Zira kadınlara çocuğu bu yetişkinlere teslim edici eylemlerinden iffetsizlik cezasına çarptırılırken, 26 erişkin faillere, taciz olayının kızın rızasıyla olmuş ve iyi hal indirimi gerekçesiyle ceza indirimi veriliyor.
Burada esas problemin, ilgili yasa metninin yanlış anlaşılmaya yol açar nitelikte olması da dikkat çekiyor.
Böylece kararla ortaya çıkan sonuç, yorumlayanın genel algı ve bilgi kapasitesi kadar, yasa metninin çok farklı uygulamalara açık yapısından da ileri geldiğinden mağdur çocuk bir biçimde kurtarılırken öldürülüyor.

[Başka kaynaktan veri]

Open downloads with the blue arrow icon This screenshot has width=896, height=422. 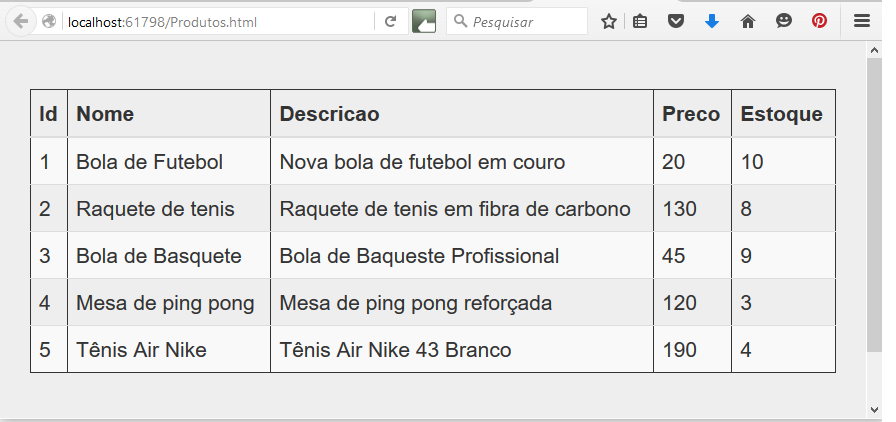point(711,22)
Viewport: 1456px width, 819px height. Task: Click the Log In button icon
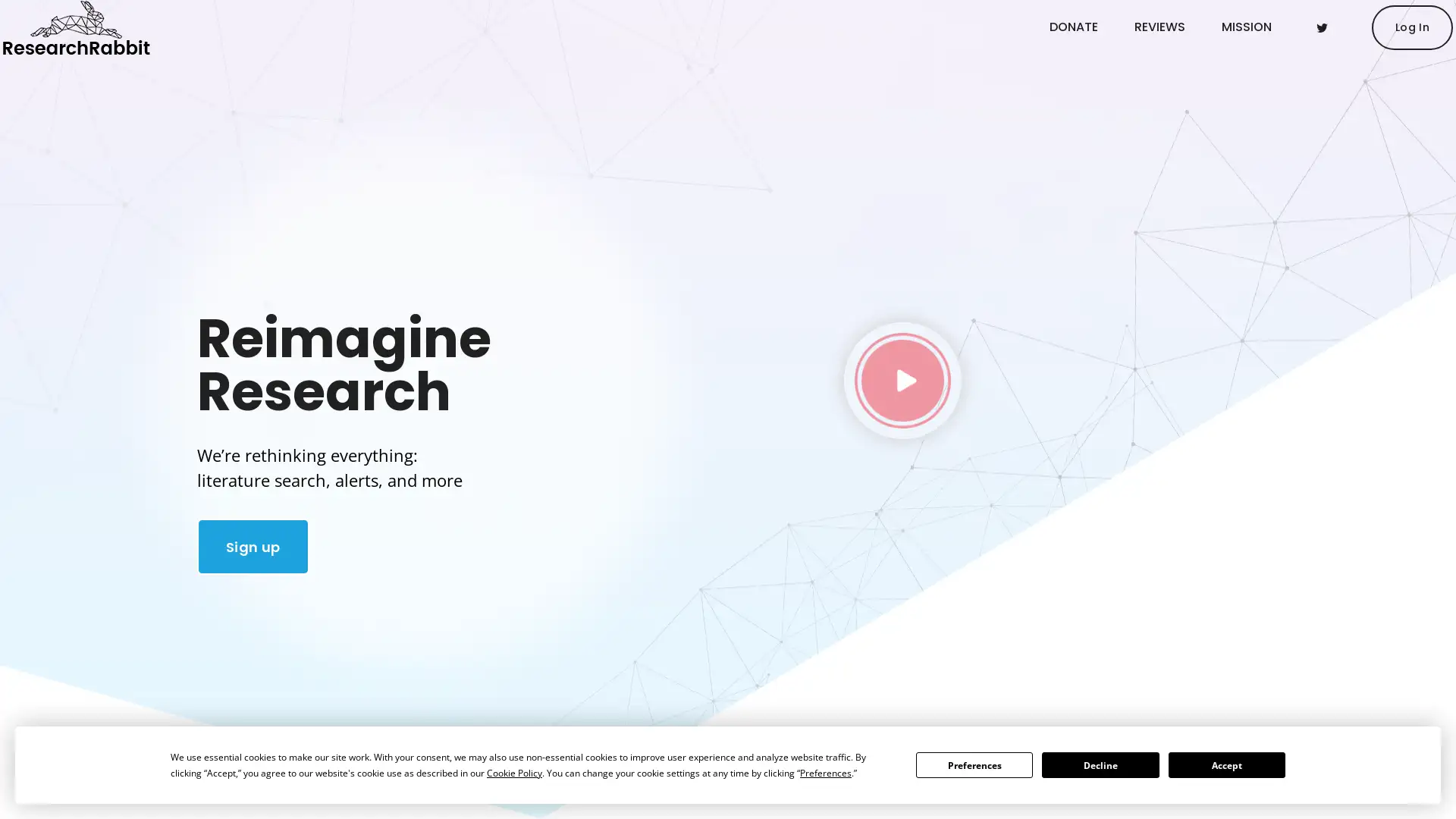[1411, 27]
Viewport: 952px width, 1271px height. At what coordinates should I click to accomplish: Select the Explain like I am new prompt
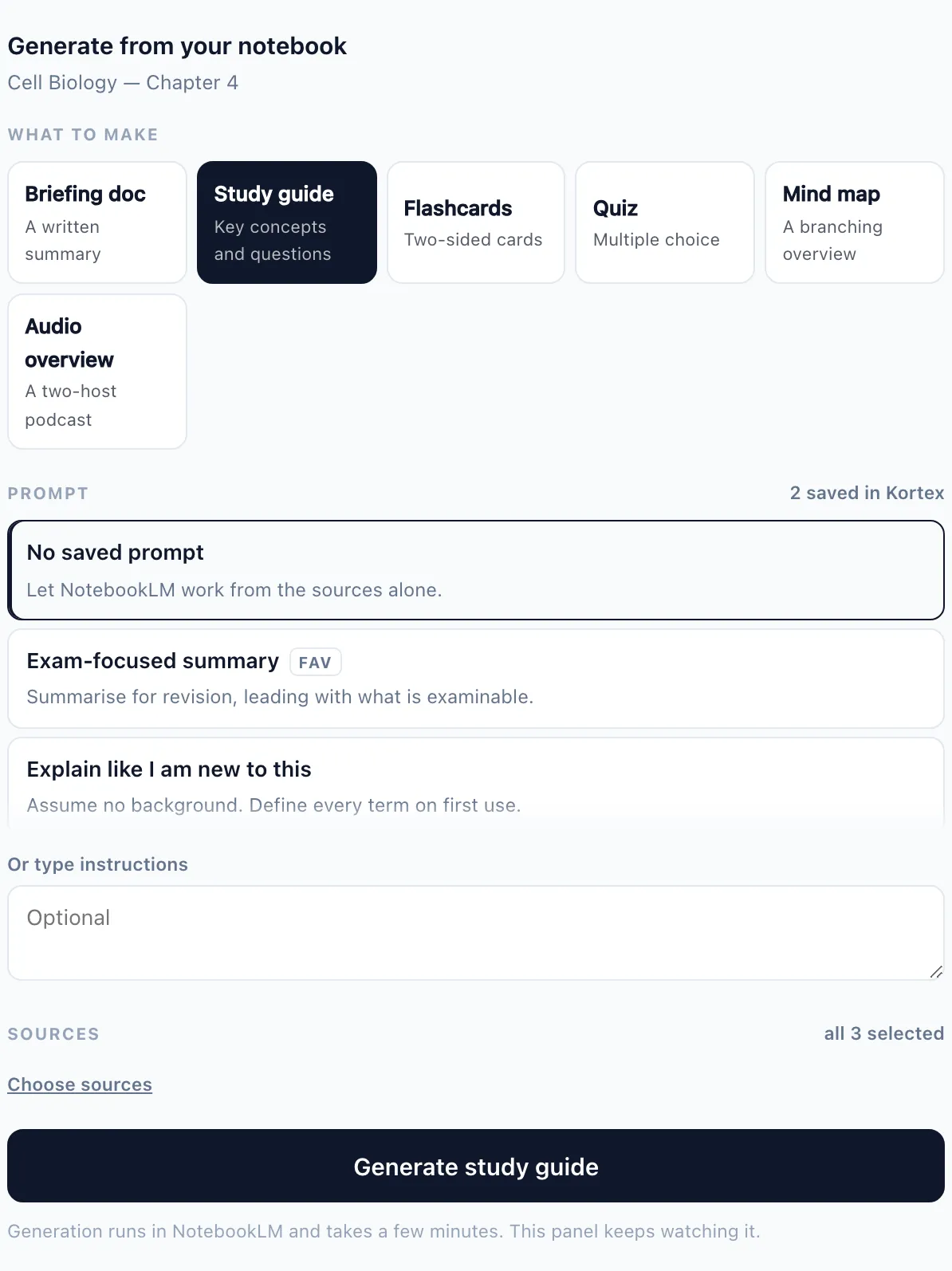(476, 782)
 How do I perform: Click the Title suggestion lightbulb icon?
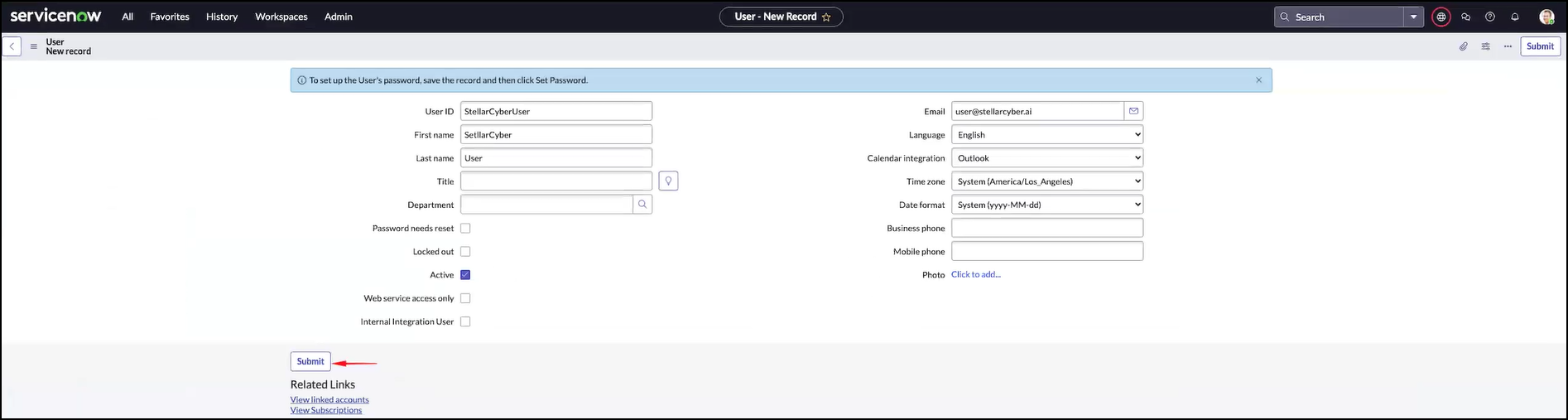click(668, 181)
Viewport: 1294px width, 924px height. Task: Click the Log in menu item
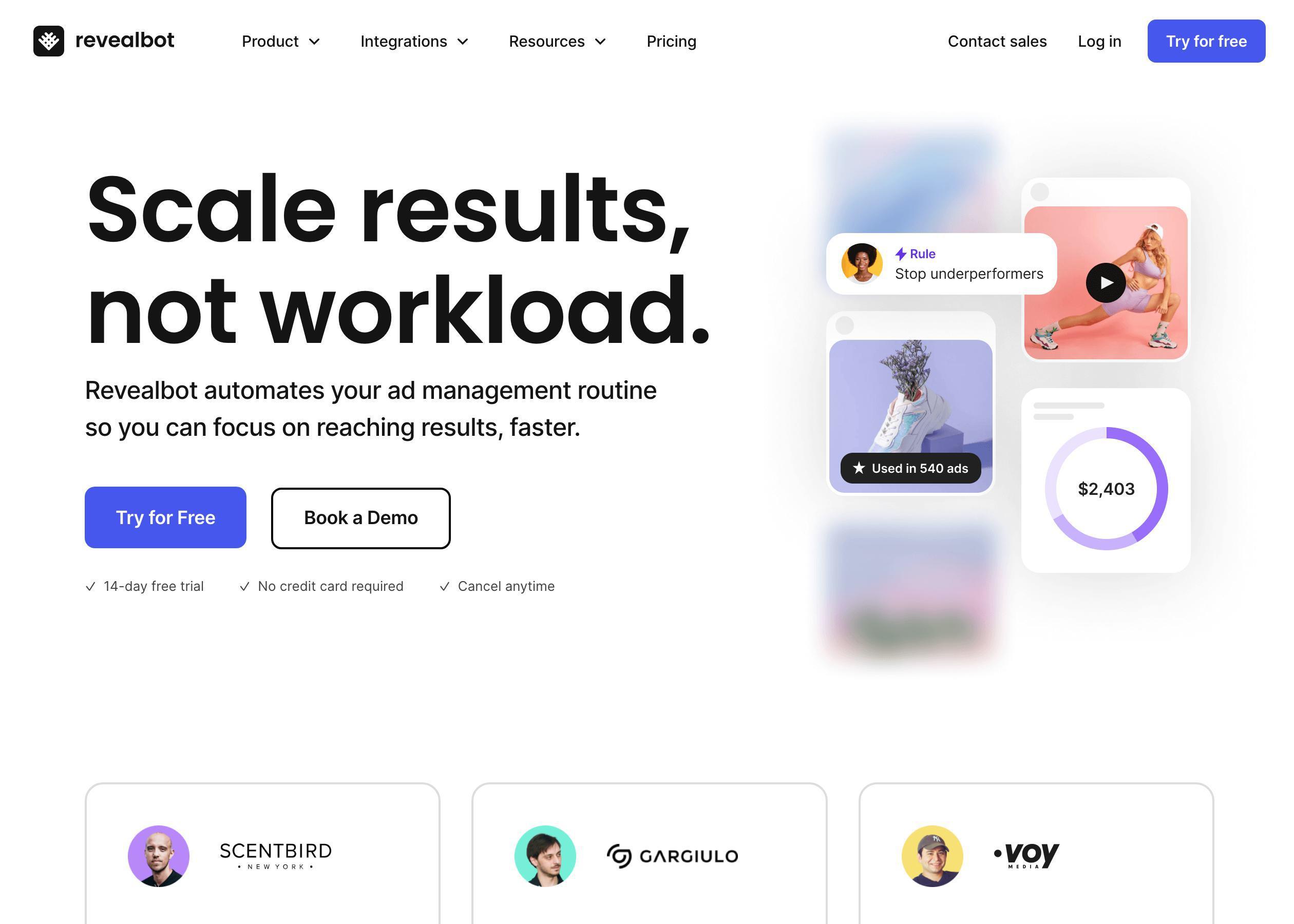1099,41
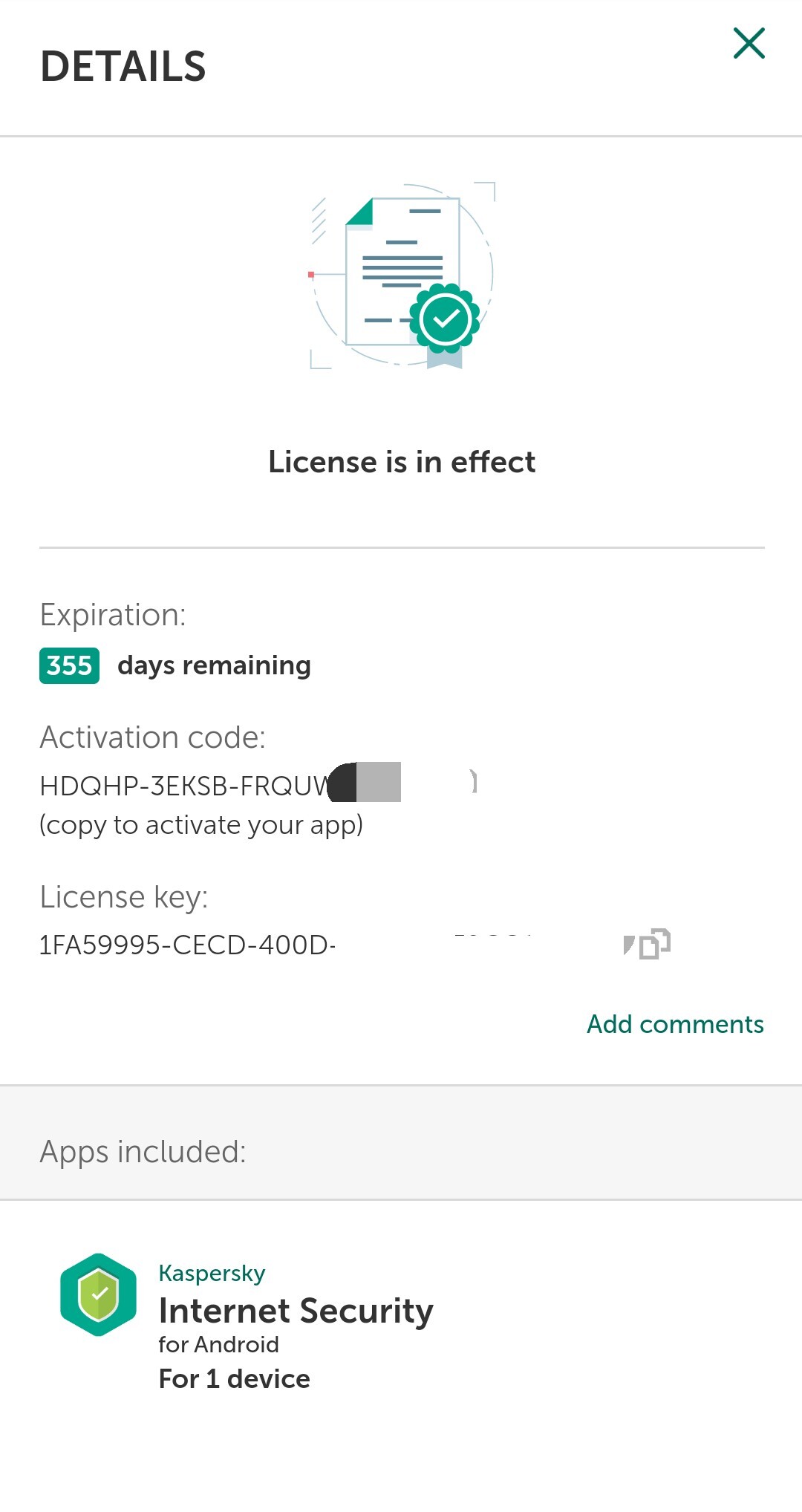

Avrupa İnsan Hakları Mahkemesi AHİM de görev yapmış ünlü hukukçu Rıza Türmen, Milliyetteki N.Ç.’nin Suçu Ne (25 Şubat 2011) başlıklı yazısında bu davayla ilgili son mahkeme kararını değerlendirirken, olayın gelişim ve mahkeme aşamalarını özetledikten sonra ülkemizde yaşanan ve AHİM üzerinden sonuçlanan Batı ve Okkalı rumuzlu iki benzer karardan kalkarak kıyaslama yaptıktan sonra; “Türkiye’de soruşturma ve yargılamayı yapan makamların, insan hakları ve özellikle çocuk haklarına bakış açılarındaki yanlışları ortaya koyuyor. Aynı yanlışların N.Ç. davasında bir kez daha ertelendiğini görmek insanı umutsuzluğa itiyor.”diye yazısını sonlandırıyor.
Böylece temelinde, istismara uğrayanın hakkını ararken tekrar istismara uğramasına yol açan toplumdaki egemen zihniyetin etkisiyle de biçimlenen bu değerlendirmeler, toplum ve bireyler açısından çok yönlü mağduriyetlerle umutsuzluk yaratıyor.